Collected data entries
---

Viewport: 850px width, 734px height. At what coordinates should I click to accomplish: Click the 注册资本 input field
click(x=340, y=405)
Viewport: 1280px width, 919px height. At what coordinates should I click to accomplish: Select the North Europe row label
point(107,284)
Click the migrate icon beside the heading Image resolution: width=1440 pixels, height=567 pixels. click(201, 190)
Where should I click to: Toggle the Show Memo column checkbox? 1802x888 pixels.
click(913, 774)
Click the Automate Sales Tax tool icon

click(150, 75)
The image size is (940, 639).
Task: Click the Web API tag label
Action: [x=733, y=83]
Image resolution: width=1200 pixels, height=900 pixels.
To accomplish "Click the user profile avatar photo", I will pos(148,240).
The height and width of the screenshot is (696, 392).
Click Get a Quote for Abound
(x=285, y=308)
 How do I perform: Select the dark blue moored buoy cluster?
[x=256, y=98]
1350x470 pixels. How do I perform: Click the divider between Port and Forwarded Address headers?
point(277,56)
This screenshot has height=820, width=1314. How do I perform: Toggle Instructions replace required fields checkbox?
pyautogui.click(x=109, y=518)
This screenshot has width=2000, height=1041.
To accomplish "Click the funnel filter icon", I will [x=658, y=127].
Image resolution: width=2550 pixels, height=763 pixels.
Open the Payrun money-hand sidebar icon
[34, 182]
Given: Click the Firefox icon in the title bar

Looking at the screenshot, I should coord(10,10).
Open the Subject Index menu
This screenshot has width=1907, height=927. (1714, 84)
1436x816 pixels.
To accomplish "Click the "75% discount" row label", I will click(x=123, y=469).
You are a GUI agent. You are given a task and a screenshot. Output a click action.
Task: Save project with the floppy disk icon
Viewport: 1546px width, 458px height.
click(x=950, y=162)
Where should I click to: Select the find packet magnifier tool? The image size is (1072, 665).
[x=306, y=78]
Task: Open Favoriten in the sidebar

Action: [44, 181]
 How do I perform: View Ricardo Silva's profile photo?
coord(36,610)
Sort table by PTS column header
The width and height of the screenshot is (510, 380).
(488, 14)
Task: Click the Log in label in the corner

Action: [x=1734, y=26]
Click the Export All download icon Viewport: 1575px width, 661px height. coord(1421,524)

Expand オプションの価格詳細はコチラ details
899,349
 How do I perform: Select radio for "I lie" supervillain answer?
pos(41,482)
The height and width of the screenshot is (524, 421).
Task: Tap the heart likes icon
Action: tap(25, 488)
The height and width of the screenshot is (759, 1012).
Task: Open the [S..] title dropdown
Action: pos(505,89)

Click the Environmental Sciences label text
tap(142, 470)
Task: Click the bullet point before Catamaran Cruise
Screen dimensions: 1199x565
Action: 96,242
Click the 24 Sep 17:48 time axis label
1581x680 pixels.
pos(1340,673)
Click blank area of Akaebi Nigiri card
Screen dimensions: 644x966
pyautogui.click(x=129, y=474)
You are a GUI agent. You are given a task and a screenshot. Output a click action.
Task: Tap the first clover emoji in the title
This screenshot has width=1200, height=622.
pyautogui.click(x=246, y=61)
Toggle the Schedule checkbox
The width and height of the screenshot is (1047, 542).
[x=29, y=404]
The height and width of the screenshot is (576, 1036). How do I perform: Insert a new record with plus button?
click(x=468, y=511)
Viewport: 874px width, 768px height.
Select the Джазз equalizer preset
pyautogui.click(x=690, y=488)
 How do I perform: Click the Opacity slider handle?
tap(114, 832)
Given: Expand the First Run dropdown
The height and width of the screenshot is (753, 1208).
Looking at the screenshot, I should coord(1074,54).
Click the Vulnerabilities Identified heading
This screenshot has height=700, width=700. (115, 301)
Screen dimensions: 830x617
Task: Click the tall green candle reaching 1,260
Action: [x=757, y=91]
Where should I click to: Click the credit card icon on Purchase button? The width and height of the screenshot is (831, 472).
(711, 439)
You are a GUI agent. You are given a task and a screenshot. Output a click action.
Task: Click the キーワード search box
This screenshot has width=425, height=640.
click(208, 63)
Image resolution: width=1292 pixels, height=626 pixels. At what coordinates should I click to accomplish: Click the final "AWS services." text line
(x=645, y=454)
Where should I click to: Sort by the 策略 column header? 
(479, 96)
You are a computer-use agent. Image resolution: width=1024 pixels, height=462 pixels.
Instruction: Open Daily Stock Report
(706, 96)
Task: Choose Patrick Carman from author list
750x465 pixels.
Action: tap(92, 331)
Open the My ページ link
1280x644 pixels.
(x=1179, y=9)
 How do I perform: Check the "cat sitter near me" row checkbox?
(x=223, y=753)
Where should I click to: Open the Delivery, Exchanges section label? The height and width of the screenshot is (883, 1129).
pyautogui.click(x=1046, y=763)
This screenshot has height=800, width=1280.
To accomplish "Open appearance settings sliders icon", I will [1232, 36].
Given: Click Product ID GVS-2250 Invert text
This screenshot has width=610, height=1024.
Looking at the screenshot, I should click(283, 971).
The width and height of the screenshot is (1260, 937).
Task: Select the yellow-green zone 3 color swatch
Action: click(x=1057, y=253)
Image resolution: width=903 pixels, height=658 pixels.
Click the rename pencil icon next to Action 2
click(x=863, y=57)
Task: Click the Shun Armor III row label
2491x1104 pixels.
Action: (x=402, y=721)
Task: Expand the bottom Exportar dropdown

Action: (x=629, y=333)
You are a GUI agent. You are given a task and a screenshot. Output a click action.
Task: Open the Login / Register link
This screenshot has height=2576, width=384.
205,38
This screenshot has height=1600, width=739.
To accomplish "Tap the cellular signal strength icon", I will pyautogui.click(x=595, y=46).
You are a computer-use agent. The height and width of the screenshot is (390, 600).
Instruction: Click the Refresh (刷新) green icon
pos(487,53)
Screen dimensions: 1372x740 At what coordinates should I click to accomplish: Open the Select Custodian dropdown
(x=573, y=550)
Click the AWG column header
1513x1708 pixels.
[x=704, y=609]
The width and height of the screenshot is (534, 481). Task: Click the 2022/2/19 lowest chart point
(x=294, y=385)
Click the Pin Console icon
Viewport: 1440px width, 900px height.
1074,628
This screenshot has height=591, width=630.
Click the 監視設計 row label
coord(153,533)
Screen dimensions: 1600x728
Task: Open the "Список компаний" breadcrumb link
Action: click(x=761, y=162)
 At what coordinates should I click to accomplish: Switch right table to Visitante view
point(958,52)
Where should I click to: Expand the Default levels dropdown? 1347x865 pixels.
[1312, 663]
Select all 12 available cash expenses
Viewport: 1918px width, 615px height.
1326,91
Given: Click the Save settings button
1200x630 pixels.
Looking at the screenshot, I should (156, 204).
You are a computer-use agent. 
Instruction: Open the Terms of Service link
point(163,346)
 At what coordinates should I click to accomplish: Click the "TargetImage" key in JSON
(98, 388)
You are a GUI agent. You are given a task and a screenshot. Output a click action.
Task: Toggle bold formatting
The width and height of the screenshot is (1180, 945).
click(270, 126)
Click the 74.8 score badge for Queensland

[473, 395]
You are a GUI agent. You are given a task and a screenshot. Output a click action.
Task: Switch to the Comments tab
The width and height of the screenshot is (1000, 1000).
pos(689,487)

---

◆ **WORK TO BE COMPLETED**
How many lines of the entries above hold the string "will"? Reply with the number alone.

◆ **RESPONSE TO THIS EXERCISE**
5